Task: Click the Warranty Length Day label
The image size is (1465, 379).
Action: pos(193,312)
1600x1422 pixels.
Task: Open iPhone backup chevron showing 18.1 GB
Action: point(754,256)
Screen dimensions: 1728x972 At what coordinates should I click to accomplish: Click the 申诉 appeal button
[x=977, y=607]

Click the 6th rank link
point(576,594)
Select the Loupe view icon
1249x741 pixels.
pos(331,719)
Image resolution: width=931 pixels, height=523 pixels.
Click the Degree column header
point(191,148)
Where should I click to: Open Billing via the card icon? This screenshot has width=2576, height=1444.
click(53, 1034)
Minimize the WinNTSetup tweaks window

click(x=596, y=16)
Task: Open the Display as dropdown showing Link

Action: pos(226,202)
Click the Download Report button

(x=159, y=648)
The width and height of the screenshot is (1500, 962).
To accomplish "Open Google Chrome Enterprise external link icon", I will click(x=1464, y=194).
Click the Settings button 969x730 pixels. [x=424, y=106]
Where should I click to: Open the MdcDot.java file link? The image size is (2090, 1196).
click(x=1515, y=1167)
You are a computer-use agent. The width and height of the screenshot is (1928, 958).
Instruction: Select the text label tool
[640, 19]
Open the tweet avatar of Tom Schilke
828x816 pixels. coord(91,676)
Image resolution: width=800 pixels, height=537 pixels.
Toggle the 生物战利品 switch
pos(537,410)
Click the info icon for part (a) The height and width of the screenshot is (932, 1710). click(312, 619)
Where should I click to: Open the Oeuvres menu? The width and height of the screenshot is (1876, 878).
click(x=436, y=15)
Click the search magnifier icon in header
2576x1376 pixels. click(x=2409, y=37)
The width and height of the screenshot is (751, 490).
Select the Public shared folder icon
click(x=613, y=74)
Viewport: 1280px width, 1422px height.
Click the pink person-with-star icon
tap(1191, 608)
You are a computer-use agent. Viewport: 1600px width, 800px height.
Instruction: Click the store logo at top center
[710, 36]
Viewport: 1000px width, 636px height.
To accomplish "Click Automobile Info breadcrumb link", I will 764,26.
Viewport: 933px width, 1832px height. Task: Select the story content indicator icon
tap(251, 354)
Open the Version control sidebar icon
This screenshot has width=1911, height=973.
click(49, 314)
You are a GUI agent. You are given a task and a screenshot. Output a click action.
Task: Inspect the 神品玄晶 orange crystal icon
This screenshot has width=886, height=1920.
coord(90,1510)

__________

■ Set task:
Could you copy every row above word for word, keeping each line as it appears?

■ Output of the task:
Task: Click the Warranty Length Day label
The image size is (1465, 379).
Action: pos(193,312)
1600x1422 pixels.
Task: Open iPhone backup chevron showing 18.1 GB
Action: point(754,256)
Screen dimensions: 1728x972 At what coordinates should I click to accomplish: Click the 申诉 appeal button
[x=977, y=607]

Click the 6th rank link
point(576,594)
Select the Loupe view icon
1249x741 pixels.
pos(331,719)
Image resolution: width=931 pixels, height=523 pixels.
Click the Degree column header
point(191,148)
Where should I click to: Open Billing via the card icon? This screenshot has width=2576, height=1444.
click(53, 1034)
Minimize the WinNTSetup tweaks window

click(x=596, y=16)
Task: Open the Display as dropdown showing Link

Action: pos(226,202)
Click the Download Report button

(x=159, y=648)
The width and height of the screenshot is (1500, 962).
To accomplish "Open Google Chrome Enterprise external link icon", I will click(x=1464, y=194).
Click the Settings button 969x730 pixels. [x=424, y=106]
Where should I click to: Open the MdcDot.java file link? The image size is (2090, 1196).
click(x=1515, y=1167)
You are a computer-use agent. The width and height of the screenshot is (1928, 958).
Instruction: Select the text label tool
[640, 19]
Open the tweet avatar of Tom Schilke
828x816 pixels. coord(91,676)
Image resolution: width=800 pixels, height=537 pixels.
Toggle the 生物战利品 switch
pos(537,410)
Click the info icon for part (a) The height and width of the screenshot is (932, 1710). click(312, 619)
Where should I click to: Open the Oeuvres menu? The width and height of the screenshot is (1876, 878).
click(x=436, y=15)
Click the search magnifier icon in header
2576x1376 pixels. click(x=2409, y=37)
The width and height of the screenshot is (751, 490).
Select the Public shared folder icon
click(x=613, y=74)
Viewport: 1280px width, 1422px height.
Click the pink person-with-star icon
tap(1191, 608)
You are a computer-use agent. Viewport: 1600px width, 800px height.
Instruction: Click the store logo at top center
[710, 36]
Viewport: 1000px width, 636px height.
To accomplish "Click Automobile Info breadcrumb link", I will 764,26.
Viewport: 933px width, 1832px height. Task: Select the story content indicator icon
tap(251, 354)
Open the Version control sidebar icon
This screenshot has width=1911, height=973.
click(49, 314)
You are a GUI agent. You are given a task and a screenshot. Output a click action.
Task: Inspect the 神品玄晶 orange crystal icon
This screenshot has width=886, height=1920.
coord(90,1510)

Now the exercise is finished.